Thirdly, consideration will need to be given to the algorithm for determining when a possible passenger or mail trip can be fulfilled by alternative means. What proportion of the time in the past did people physically visit others when a telephone call would have been considered by them to be sufficient had the technology been available? What proportion of letters sent in 1990 would be sent by e-mail by anyone who had the ability to do so in 2000? We may need to break down the passenger trips into further subtypes beyond visiting and commuting so as to simulate which kinds of trips can be satisfied by alternative fulfilment given the current passenger's access to technology and the current free capacity on the network; or alternatively, it may suffice to randomise this. The former may lead to a great increase in complexity, however, and the latter to distortions, so very careful thought will have to be given to this.

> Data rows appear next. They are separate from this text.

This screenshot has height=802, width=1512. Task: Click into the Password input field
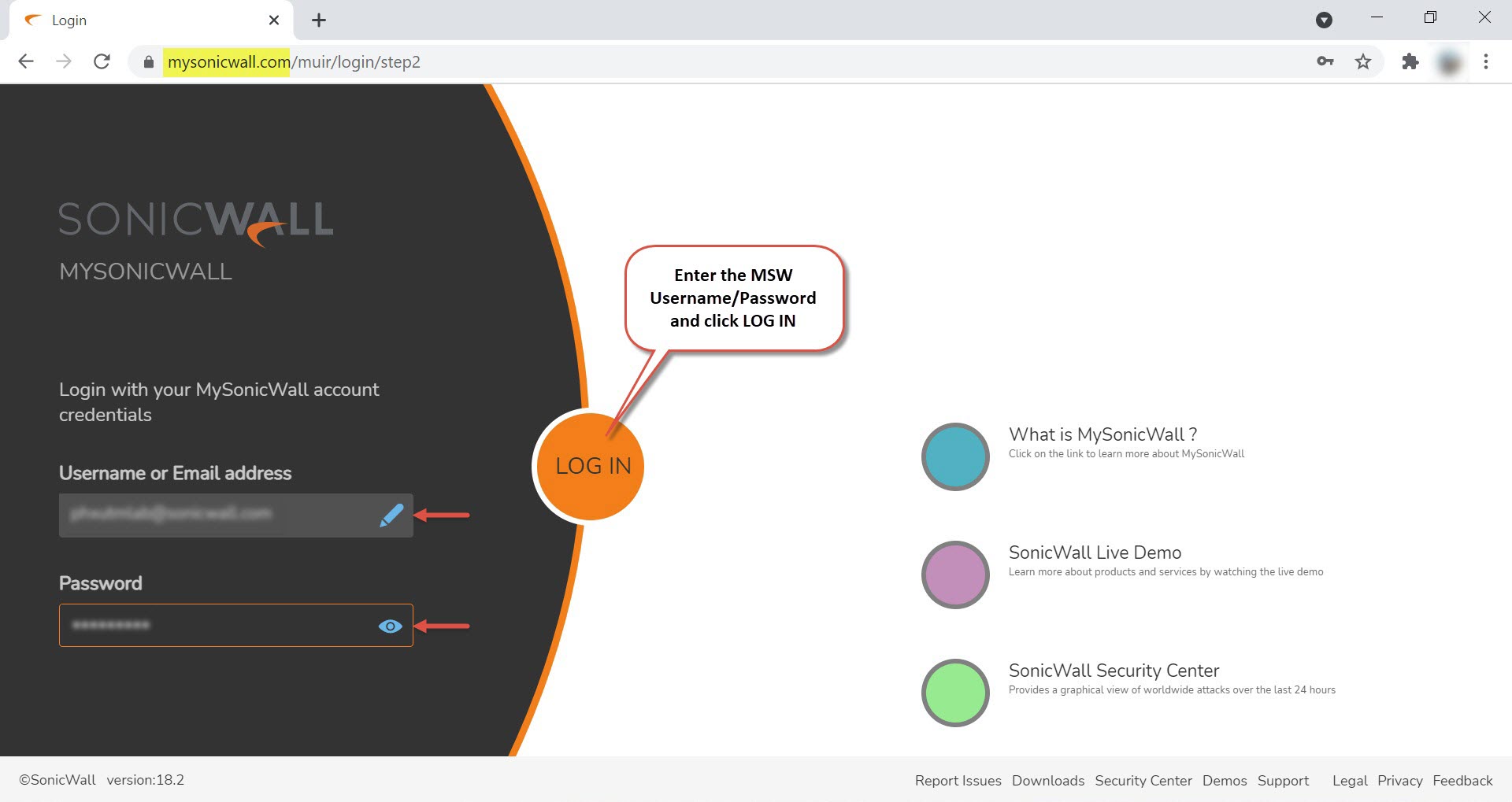[x=220, y=626]
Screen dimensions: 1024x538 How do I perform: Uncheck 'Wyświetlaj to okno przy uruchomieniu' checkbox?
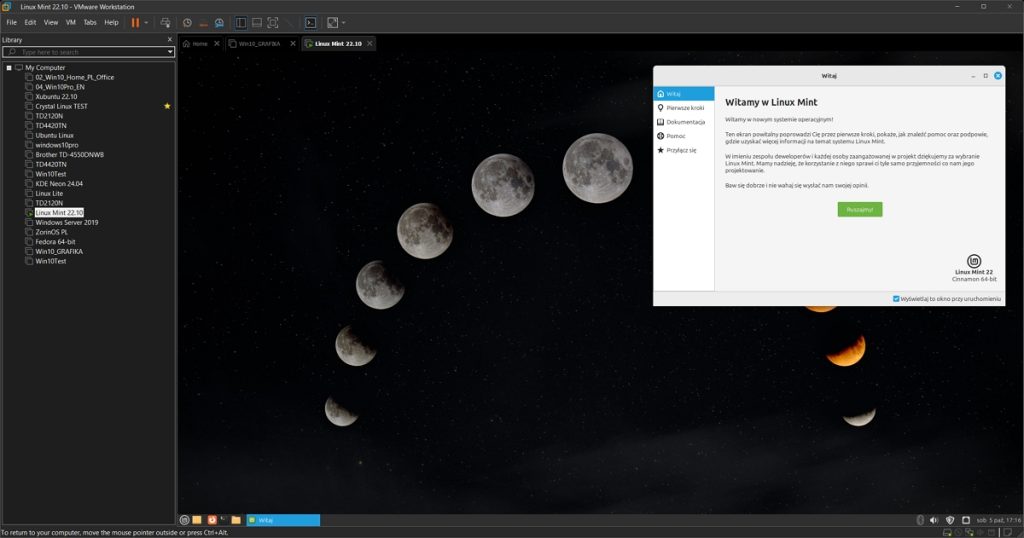click(896, 299)
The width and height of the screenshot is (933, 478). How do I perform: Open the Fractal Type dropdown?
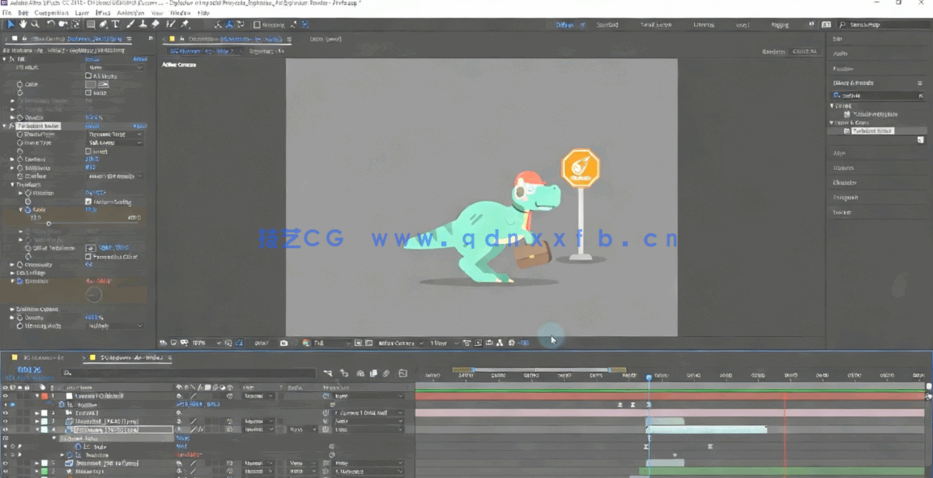click(114, 134)
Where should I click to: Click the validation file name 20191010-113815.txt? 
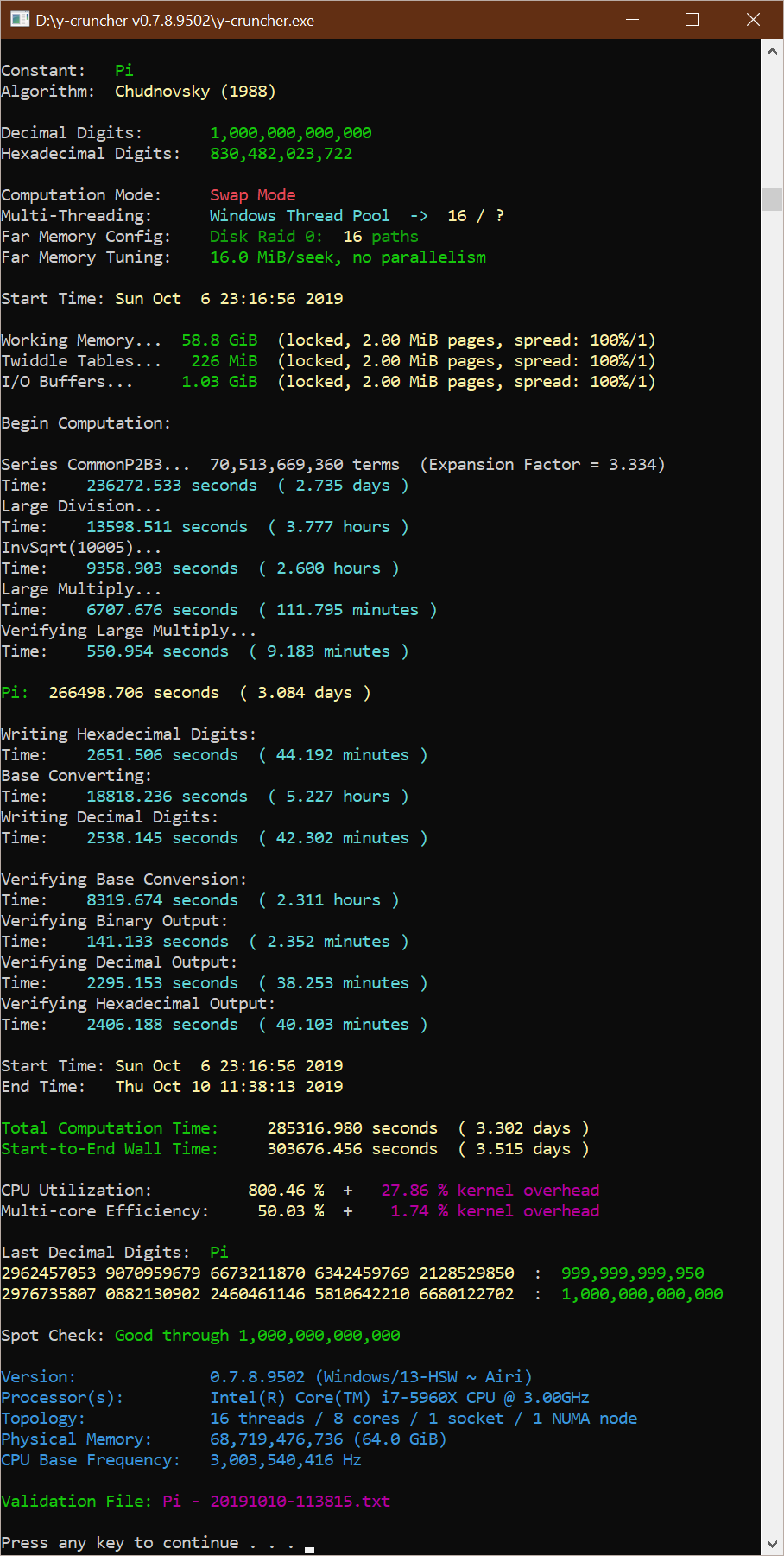click(300, 1501)
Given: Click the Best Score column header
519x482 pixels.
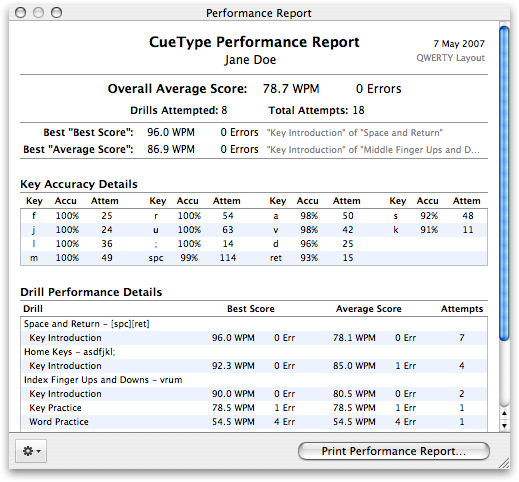Looking at the screenshot, I should point(251,309).
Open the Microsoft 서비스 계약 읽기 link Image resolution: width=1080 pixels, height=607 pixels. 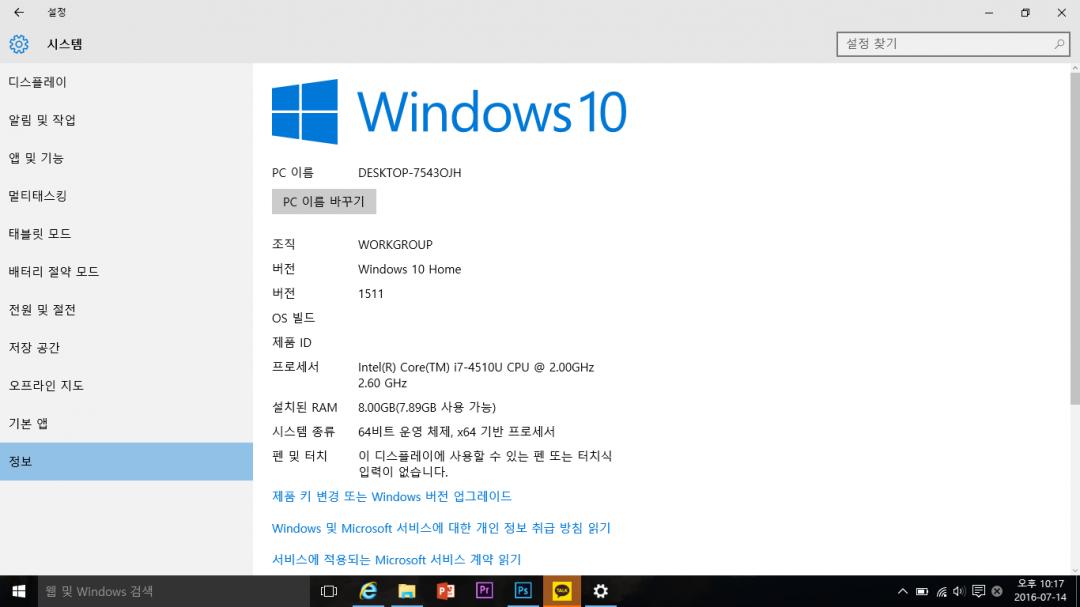396,560
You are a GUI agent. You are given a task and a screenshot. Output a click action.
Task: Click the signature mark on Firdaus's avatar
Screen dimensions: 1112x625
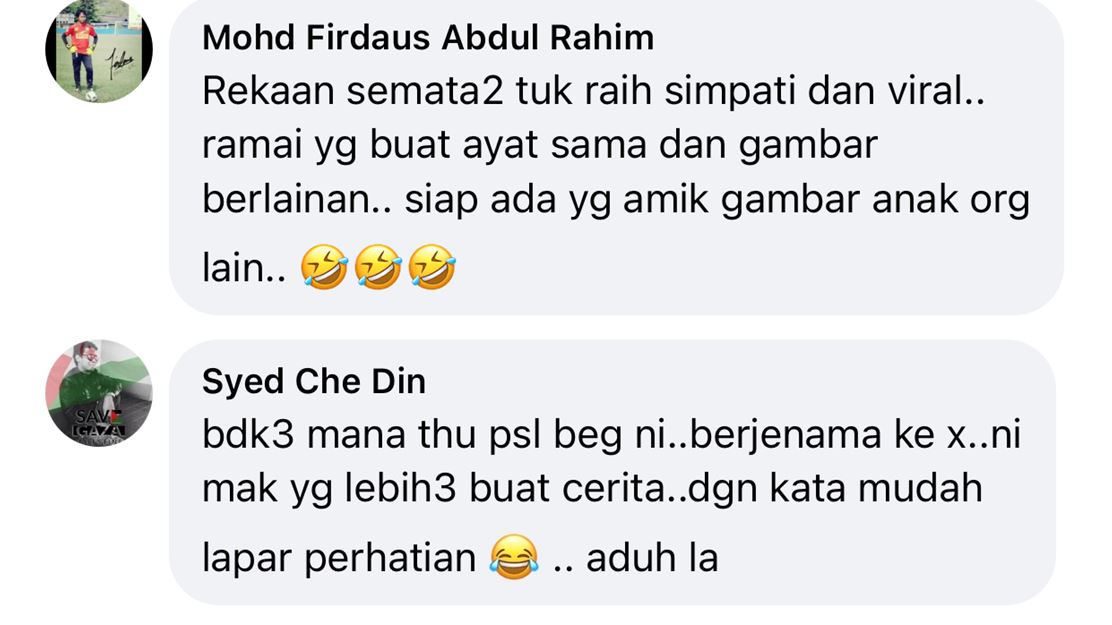coord(121,65)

Fourthly, we will have to consider the effect of alternative fulfilment on Marchetti's Constant. Will people who can telecommute make more visiting trips as the model predicts? If so, we will need to consider how to model this without breaking the existing modelling of Marchetti's Constant, which is not easy to adapt dynamically (although some basic dynamic adaptation has been added recently as discussed elsewhere).
Fifthly, we will need to consider the interaction between this and consumer industries; we may need to invent a whole new home delivery mechanic for consumer industries (and that might link in with the planned private vans feature - another far distant feature long beyond current balancing goals), and that would be a topic deserving of a thread in its own right so complex are the ramifications of that. Of course, this would then allow more traditional forms of home delivery popular in the past, such as milk floats and local bicycle deliveries of groceries. Whether to do this by catchment area or actual pathfinding vehicles will need some thought. A similar model to private cars might be used for such vehicle trips (indeed, much of the same code and even data could be used), but perhaps with different vehicle graphics and statistics, depicting slow milk floats and faster delivery vans, which might share movement code with private cars rather than player vehicles (save that they might not despawn on reaching their destination, but might instead make an immediate return trip).
Bearing in mind that implementation of this feature might take significantly longer than the actual economy takes to move to long-term home working for all or most office workers, I should be grateful for any feedback on this.